# Required action
Extract, exactly as written, all lines of the material below from the line that includes "Landing Page (50, 1102)" through its last line.

# Information supplied
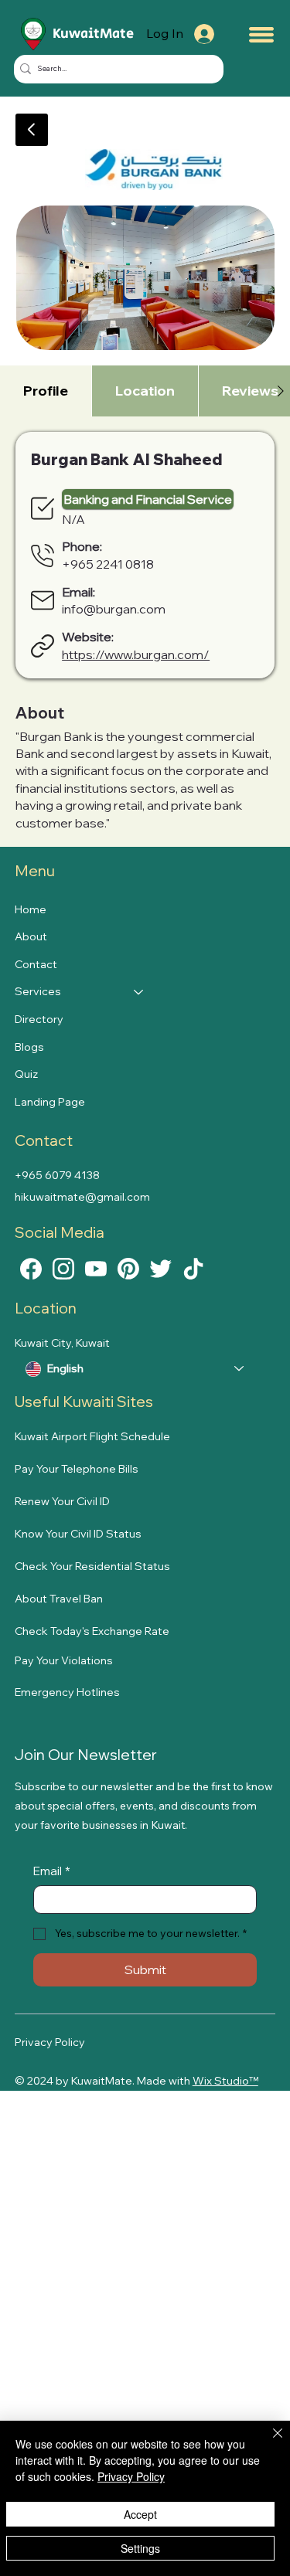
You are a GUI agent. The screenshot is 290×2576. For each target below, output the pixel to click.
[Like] (31, 1267)
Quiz (26, 1074)
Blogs (29, 1047)
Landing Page (50, 1102)
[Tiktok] (193, 1267)
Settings (140, 2548)
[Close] (268, 2442)
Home (30, 909)
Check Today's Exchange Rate (92, 1631)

# Expected answer
Landing Page (50, 1102)
[Tiktok] (193, 1267)
Settings (140, 2548)
[Close] (268, 2442)
Home (30, 909)
Check Today's Exchange Rate (92, 1631)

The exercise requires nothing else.